• [Aim]: Return the lines verbatim, starting at the line that contains "Καταστήματα (69, 313)" and continuing through the last line of the items below.

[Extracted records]
####################

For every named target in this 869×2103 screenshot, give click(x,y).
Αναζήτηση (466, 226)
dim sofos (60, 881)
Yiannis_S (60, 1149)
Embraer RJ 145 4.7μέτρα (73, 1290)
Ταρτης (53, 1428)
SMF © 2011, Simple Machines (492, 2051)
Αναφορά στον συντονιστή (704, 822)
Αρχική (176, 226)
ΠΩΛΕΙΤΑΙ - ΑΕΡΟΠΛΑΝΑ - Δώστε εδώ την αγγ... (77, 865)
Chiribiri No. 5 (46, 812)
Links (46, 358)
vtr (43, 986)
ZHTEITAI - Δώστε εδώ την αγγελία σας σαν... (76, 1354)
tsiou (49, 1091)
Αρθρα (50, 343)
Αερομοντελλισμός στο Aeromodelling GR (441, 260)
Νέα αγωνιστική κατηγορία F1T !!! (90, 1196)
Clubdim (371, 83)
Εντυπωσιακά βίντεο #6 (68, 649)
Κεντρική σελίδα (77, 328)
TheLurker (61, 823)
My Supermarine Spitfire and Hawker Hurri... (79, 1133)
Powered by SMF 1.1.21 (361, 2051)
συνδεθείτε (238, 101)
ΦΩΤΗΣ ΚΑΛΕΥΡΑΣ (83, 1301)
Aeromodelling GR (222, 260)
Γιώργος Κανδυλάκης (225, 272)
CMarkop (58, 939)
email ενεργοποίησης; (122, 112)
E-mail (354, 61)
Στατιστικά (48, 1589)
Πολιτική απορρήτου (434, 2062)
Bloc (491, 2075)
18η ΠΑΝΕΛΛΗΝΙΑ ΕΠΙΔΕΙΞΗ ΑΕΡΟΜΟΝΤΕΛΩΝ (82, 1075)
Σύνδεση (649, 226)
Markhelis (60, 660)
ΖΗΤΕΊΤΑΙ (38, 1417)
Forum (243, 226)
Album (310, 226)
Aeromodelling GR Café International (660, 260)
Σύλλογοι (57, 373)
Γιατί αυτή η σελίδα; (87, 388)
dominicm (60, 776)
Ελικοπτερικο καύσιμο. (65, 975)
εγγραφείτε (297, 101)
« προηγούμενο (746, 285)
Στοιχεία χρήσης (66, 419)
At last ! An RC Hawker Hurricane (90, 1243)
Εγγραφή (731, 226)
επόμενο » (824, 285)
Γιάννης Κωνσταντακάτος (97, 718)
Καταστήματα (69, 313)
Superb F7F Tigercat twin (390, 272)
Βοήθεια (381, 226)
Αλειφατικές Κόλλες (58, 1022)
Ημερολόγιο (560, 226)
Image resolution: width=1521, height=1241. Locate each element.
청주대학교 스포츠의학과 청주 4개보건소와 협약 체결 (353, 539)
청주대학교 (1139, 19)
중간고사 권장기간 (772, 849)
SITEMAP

####################

• [Output for this exercise]:
Καταστήματα (69, 313)
Superb F7F Tigercat twin (390, 272)
Βοήθεια (381, 226)
Αλειφατικές Κόλλες (58, 1022)
Ημερολόγιο (560, 226)
Image resolution: width=1521, height=1241. Locate each element.
청주대학교 스포츠의학과 청주 4개보건소와 협약 체결 (353, 539)
청주대학교 (1139, 19)
중간고사 권장기간 (772, 849)
SITEMAP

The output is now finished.